- YOUR ASSIGNMENT -
Some lines in the data below hold the string "pixels". Report how many, as a bare number.

- RECORDS FOR THIS EXERCISE -
-- Opening Marker --

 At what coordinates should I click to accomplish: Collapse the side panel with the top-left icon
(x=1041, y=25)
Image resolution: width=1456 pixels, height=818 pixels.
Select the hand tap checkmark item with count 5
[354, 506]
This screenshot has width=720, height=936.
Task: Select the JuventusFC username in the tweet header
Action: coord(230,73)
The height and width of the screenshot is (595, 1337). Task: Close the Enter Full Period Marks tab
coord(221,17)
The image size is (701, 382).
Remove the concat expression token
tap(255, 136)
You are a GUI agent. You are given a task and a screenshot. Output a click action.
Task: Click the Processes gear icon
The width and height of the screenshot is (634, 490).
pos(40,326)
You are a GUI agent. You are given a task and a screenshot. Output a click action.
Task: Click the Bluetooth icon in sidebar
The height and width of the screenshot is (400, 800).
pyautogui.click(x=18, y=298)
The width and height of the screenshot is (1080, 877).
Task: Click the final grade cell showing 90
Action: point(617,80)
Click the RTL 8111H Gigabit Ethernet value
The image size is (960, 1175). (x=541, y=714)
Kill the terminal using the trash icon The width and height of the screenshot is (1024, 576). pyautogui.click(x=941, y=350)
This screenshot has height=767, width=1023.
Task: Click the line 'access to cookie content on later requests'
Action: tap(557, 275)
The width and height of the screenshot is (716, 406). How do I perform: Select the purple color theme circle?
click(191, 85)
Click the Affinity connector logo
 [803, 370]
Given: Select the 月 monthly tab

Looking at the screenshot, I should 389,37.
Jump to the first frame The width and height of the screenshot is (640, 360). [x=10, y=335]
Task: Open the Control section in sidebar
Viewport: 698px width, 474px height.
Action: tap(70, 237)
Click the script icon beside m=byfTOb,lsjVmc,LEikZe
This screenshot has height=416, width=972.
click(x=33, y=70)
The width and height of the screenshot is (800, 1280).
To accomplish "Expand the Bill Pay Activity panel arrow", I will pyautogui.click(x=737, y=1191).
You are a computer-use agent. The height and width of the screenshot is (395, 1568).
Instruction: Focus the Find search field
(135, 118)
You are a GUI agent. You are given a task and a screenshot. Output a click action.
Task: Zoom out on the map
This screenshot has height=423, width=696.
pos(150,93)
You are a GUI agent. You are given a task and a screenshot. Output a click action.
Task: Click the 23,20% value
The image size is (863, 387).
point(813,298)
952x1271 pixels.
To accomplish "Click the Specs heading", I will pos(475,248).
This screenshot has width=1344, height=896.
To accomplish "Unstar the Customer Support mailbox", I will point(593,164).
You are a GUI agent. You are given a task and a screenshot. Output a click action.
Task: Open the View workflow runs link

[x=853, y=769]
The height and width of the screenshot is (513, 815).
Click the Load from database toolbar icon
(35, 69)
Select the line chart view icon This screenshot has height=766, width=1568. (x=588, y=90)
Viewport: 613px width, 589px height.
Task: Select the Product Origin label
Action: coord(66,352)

-- Closing Marker --

- ANSWER SECTION -
2